*** Information Section Begins ***

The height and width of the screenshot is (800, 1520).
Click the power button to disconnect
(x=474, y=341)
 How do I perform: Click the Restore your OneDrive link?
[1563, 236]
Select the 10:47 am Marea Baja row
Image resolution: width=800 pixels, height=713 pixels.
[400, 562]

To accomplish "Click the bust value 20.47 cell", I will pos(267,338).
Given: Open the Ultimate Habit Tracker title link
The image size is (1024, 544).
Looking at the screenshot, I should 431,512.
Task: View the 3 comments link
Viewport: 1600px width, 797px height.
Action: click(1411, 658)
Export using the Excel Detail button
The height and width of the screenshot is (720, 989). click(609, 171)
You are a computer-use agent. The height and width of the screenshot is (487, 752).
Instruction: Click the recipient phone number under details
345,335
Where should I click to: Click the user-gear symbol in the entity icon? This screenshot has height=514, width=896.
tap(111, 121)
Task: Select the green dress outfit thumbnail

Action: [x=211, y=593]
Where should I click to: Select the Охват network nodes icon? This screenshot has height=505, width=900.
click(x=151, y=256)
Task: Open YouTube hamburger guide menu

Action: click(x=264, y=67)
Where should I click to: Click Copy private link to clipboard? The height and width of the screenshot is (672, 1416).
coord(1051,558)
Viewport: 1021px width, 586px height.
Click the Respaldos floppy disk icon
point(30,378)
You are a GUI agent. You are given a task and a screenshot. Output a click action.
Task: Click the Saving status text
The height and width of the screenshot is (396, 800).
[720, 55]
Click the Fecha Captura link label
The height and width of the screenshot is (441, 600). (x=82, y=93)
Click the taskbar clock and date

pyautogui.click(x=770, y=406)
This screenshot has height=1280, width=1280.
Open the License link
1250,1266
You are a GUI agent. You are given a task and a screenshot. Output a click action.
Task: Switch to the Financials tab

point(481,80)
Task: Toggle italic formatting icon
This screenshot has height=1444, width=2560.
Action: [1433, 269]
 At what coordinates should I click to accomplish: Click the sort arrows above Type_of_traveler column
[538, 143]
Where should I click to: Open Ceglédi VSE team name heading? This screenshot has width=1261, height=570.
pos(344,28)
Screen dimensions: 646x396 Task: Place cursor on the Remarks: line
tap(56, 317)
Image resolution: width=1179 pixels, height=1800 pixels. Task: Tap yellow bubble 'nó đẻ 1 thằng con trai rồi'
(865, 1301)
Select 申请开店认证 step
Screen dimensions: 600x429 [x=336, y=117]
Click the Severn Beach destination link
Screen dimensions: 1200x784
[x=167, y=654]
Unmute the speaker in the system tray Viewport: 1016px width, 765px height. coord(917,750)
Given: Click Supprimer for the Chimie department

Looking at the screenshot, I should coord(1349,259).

*** Information Section Ends ***

### About this task
Print out the full listing above, word for word.

### Task answer
The height and width of the screenshot is (800, 1520).
Click the power button to disconnect
(x=474, y=341)
 How do I perform: Click the Restore your OneDrive link?
[1563, 236]
Select the 10:47 am Marea Baja row
Image resolution: width=800 pixels, height=713 pixels.
[400, 562]

To accomplish "Click the bust value 20.47 cell", I will pos(267,338).
Given: Open the Ultimate Habit Tracker title link
The image size is (1024, 544).
Looking at the screenshot, I should 431,512.
Task: View the 3 comments link
Viewport: 1600px width, 797px height.
Action: click(1411, 658)
Export using the Excel Detail button
The height and width of the screenshot is (720, 989). click(609, 171)
You are a computer-use agent. The height and width of the screenshot is (487, 752).
Instruction: Click the recipient phone number under details
345,335
Where should I click to: Click the user-gear symbol in the entity icon? This screenshot has height=514, width=896.
tap(111, 121)
Task: Select the green dress outfit thumbnail

Action: [x=211, y=593]
Where should I click to: Select the Охват network nodes icon? This screenshot has height=505, width=900.
click(x=151, y=256)
Task: Open YouTube hamburger guide menu

Action: click(x=264, y=67)
Where should I click to: Click Copy private link to clipboard? The height and width of the screenshot is (672, 1416).
coord(1051,558)
Viewport: 1021px width, 586px height.
Click the Respaldos floppy disk icon
point(30,378)
You are a GUI agent. You are given a task and a screenshot. Output a click action.
Task: Click the Saving status text
The height and width of the screenshot is (396, 800).
[720, 55]
Click the Fecha Captura link label
The height and width of the screenshot is (441, 600). (x=82, y=93)
Click the taskbar clock and date

pyautogui.click(x=770, y=406)
This screenshot has height=1280, width=1280.
Open the License link
1250,1266
You are a GUI agent. You are given a task and a screenshot. Output a click action.
Task: Switch to the Financials tab

point(481,80)
Task: Toggle italic formatting icon
This screenshot has height=1444, width=2560.
Action: [1433, 269]
 At what coordinates should I click to accomplish: Click the sort arrows above Type_of_traveler column
[538, 143]
Where should I click to: Open Ceglédi VSE team name heading? This screenshot has width=1261, height=570.
pos(344,28)
Screen dimensions: 646x396 Task: Place cursor on the Remarks: line
tap(56, 317)
Image resolution: width=1179 pixels, height=1800 pixels. Task: Tap yellow bubble 'nó đẻ 1 thằng con trai rồi'
(865, 1301)
Select 申请开店认证 step
Screen dimensions: 600x429 [x=336, y=117]
Click the Severn Beach destination link
Screen dimensions: 1200x784
[x=167, y=654]
Unmute the speaker in the system tray Viewport: 1016px width, 765px height. coord(917,750)
Given: Click Supprimer for the Chimie department

Looking at the screenshot, I should coord(1349,259).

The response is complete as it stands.